Dana keeps on calling up calm advice. This crack. Or that one. Don't think too much. Trust and go. She has all the time in the world. But red-haired, emotional Sarah, anchoring me with blistering hands, suddenly shouts, "Trust your body, Barbara. Trust it."

Does anyone who's been abused trust her body? Or anyone else's? Or anyone? Much less anyone to hold her in belay, to hold her on the side of a cliff?

The Outward Bound catalog called it simply a women's course in desert backpacking at Joshua Tree National Park, in the Mojave Desert outside Palm Springs, Calif. A week in the high desert at wildflower time, a week learning outdoor skills, living simply, sleeping under the stars. Rappelling was mentioned, I recall, and rock climbing.

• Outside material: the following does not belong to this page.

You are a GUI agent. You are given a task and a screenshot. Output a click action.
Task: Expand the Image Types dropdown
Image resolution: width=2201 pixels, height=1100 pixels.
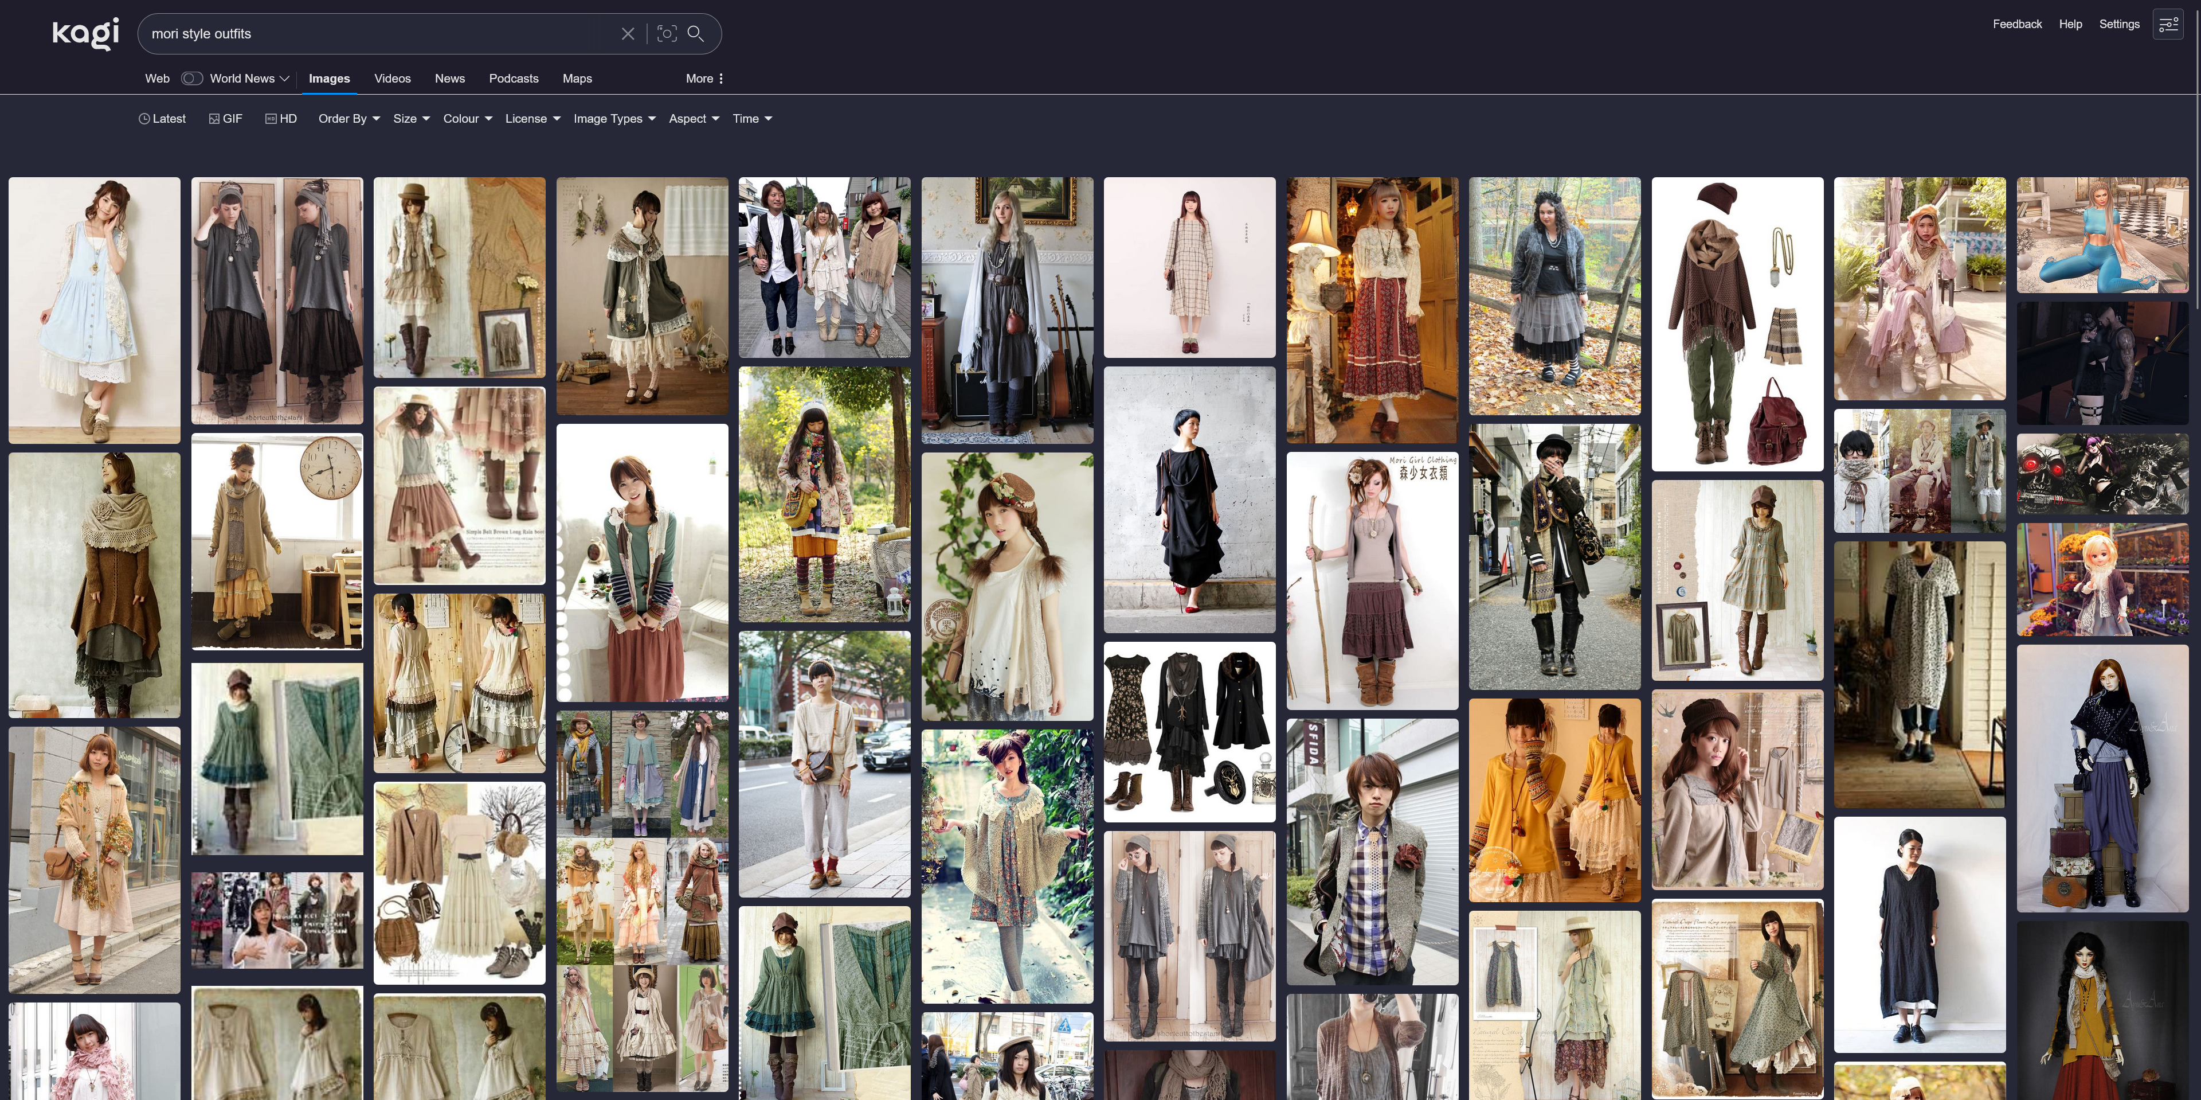tap(614, 119)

I passed mentally over those words in favor of "stark yet beautiful landscape." I knew it would be hard, but then, I wanted it to be hard: a pilgrimage in search of something I didn't understand.

A pilgrimage with other women who also wanted and didn't want it to be hard.

The five of us flew in from far away; those from the East Coast left icy temperatures. They imagined balmy desert nights, sunny days to work on tans. We plaster ourselves with sunscreen during the day and wear sunglasses and hats. It is the high desert at the end of winter, bright with thin, cold air. We wear our thermal underwear almost all the time, and at night we put on layers and more layers, all we have, and get into our sleeping bags during dinner. In the morning there is ice on our bags. And a brightness that is almost too much to bear.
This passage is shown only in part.